🤖 AI Summary
Existing depth-guided 3D reconstruction methods are often hindered by scale drift, multi-view inconsistency, and the need for extensive optimization to achieve high-fidelity geometry. This work proposes SwiftNDC, a novel framework that integrates a neural depth correction field with robust geometric initialization to generate cross-view consistent depth maps. By fusing back-projection and reprojection error filtering, SwiftNDC efficiently constructs high-quality dense point clouds, providing reliable initializations for both 3D Gaussian Splatting (3DGS) and mesh reconstruction.
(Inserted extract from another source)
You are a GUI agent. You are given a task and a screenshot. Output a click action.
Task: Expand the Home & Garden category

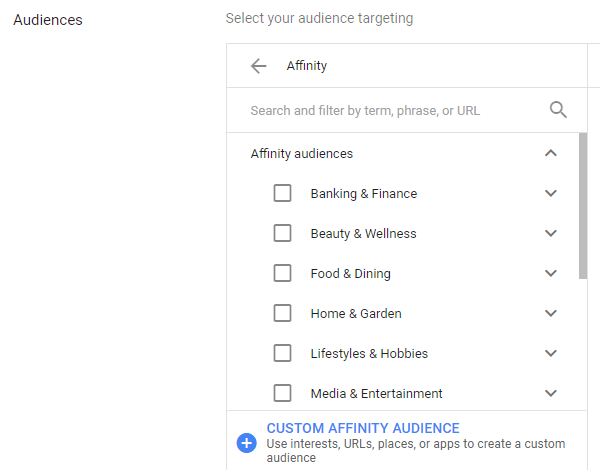coord(550,313)

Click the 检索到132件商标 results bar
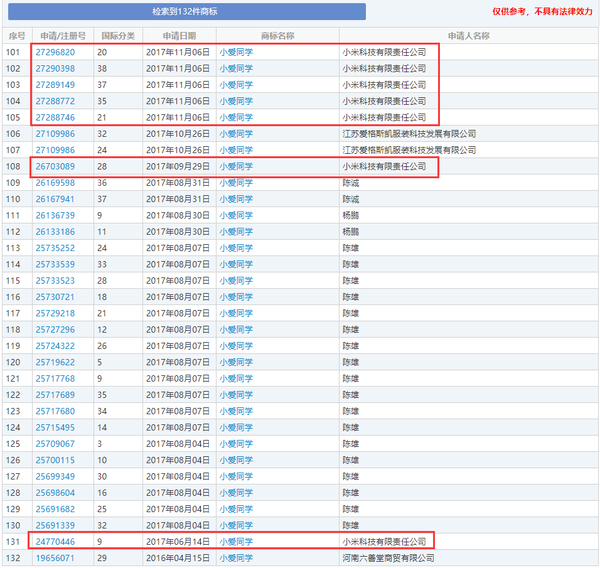pyautogui.click(x=187, y=11)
Experiments across five datasets demonstrate that the method significantly reduces the time required for high-accuracy mesh reconstruction while simultaneously improving rendering fidelity in novel view synthesis.
📝 Abstract
Depth-guided 3D reconstruction has gained popularity as a fast alternative to optimization-heavy approaches, yet existing methods still suffer from scale drift, multi-view inconsistencies, and the need for substantial refinement to achieve high-fidelity geometry. Here, we propose SwiftNDC, a fast and general framework built around a Neural Depth Correction field that produces cross-view consistent depth maps. From these refined depths, we generate a dense point cloud through back-projection and robust reprojection-error filtering, obtaining a clean and uniformly distributed geometric initialization for downstream reconstruction. This reliable dense geometry substantially accelerates 3D Gaussian Splatting (3DGS) for mesh reconstruction, enabling high-quality surfaces with significantly fewer optimization iterations. For novel-view synthesis, SwiftNDC can also improve 3DGS rendering quality, highlighting the benefits of strong geometric initialization. We conduct a comprehensive study across five datasets, including two for mesh reconstruction, as well as three for novel-view synthesis. SwiftNDC consistently reduces running time for accurate mesh reconstruction and boosts rendering fidelity for view synthesis, demonstrating the effectiveness of combining neural depth refinement with robust geometric initialization for high-fidelity and efficient 3D reconstruction.